**Task prompt:** Return every line of the data below that contains the string "This". Case counts.

++++++++++++++++++++

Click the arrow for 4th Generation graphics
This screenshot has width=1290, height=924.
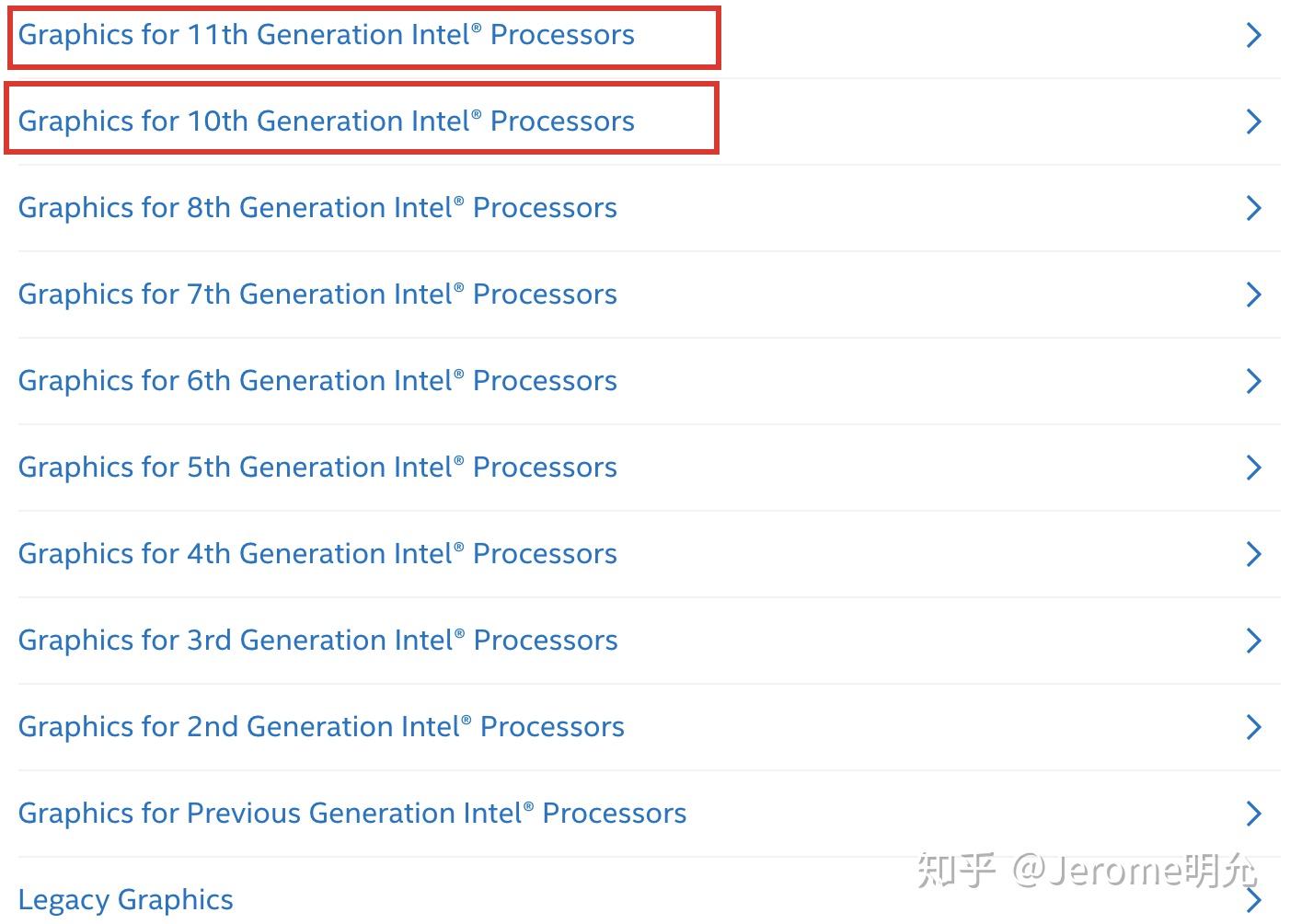1253,554
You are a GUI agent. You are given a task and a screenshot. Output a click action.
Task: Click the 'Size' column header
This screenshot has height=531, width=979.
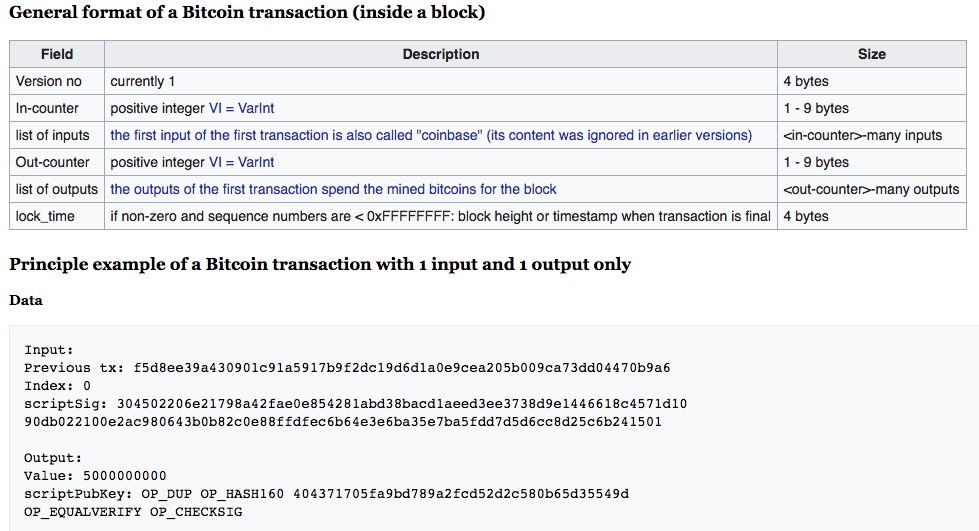pyautogui.click(x=872, y=54)
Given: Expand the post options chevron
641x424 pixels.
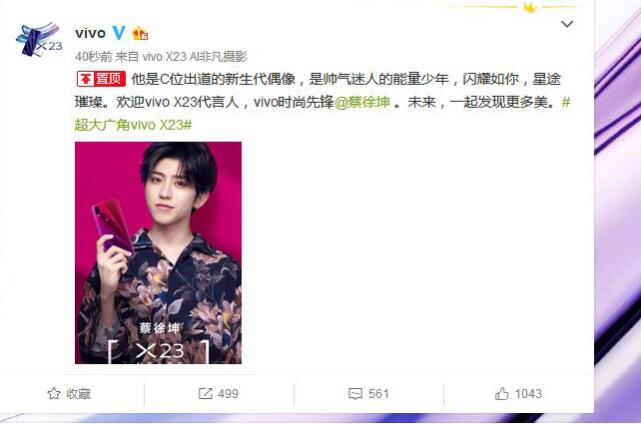Looking at the screenshot, I should 567,24.
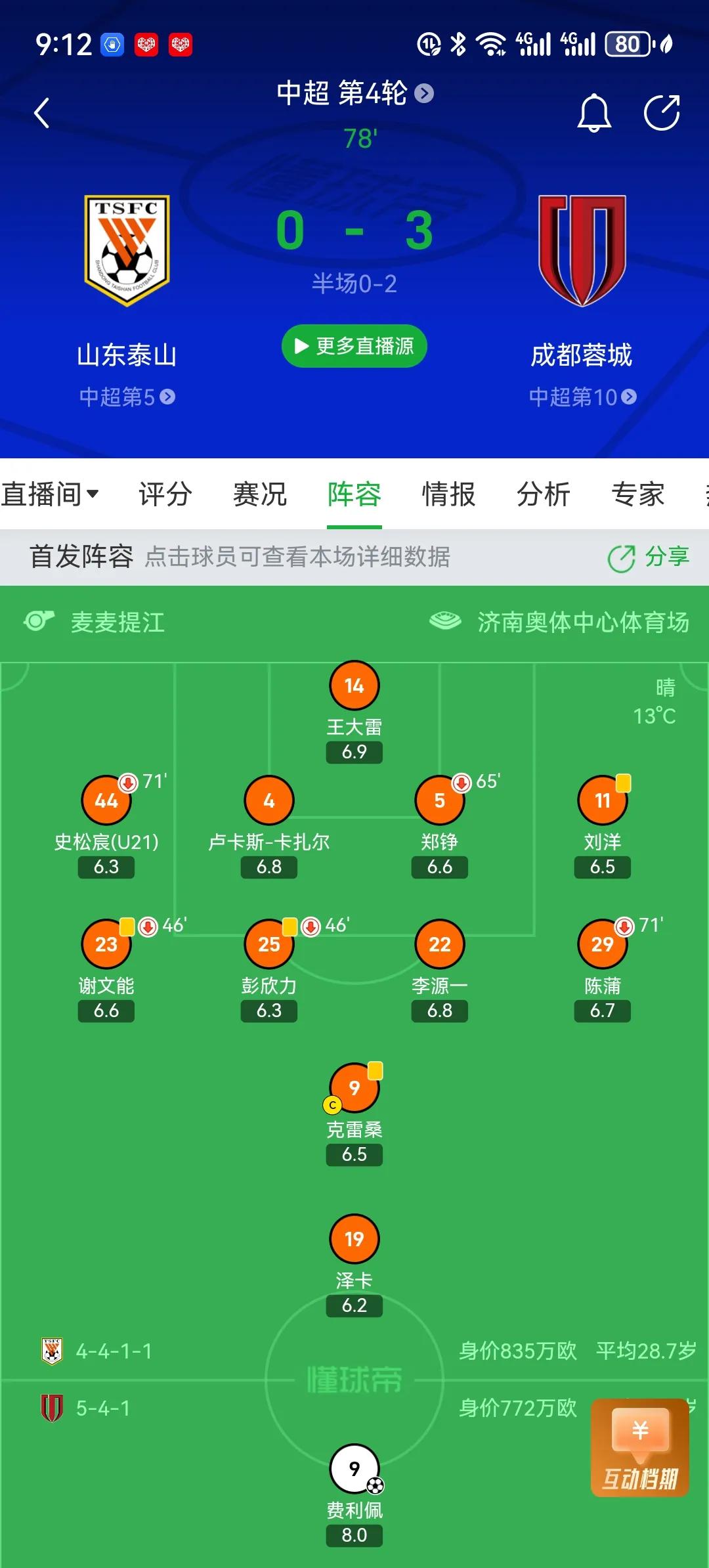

++++++++++++++++++++

**Task response:**
This screenshot has width=1290, height=924.
This screenshot has height=531, width=979.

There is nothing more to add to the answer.